Data items:
>>>
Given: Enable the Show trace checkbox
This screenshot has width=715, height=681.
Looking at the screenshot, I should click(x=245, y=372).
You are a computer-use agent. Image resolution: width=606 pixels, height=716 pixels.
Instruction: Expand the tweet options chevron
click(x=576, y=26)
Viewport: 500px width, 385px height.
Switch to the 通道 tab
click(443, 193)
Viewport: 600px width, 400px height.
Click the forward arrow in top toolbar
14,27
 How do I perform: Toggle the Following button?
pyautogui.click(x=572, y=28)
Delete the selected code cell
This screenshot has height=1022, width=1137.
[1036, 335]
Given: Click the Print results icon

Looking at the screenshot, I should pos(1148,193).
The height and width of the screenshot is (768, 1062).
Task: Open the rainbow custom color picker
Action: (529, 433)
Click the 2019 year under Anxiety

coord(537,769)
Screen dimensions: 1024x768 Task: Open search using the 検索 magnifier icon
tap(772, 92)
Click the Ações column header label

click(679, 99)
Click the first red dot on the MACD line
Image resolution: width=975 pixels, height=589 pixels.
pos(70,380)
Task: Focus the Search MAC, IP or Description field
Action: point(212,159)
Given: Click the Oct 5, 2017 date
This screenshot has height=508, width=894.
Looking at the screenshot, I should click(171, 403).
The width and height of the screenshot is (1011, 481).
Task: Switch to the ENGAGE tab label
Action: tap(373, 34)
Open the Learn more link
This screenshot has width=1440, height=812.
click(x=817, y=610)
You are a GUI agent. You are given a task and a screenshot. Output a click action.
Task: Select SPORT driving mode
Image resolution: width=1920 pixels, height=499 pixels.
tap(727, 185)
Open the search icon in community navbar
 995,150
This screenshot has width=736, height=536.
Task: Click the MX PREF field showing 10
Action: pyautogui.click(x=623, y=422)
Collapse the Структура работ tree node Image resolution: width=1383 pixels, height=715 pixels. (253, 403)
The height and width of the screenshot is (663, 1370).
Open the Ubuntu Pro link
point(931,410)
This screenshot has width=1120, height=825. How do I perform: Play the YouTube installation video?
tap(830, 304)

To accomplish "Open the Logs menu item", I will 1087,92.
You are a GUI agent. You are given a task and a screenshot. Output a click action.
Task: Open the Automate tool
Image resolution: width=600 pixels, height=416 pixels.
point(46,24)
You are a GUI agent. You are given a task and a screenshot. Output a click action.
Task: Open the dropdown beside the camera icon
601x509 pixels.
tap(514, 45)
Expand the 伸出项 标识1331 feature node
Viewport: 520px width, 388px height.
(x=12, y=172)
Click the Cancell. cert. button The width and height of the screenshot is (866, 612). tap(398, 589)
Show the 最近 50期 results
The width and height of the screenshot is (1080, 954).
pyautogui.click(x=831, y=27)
<<<
> EXERCISE AIM:
Go through the data and copy every line that includes "node".

> TASK OUTPUT:
Collapse the Структура работ tree node Image resolution: width=1383 pixels, height=715 pixels. (253, 403)
Expand the 伸出项 标识1331 feature node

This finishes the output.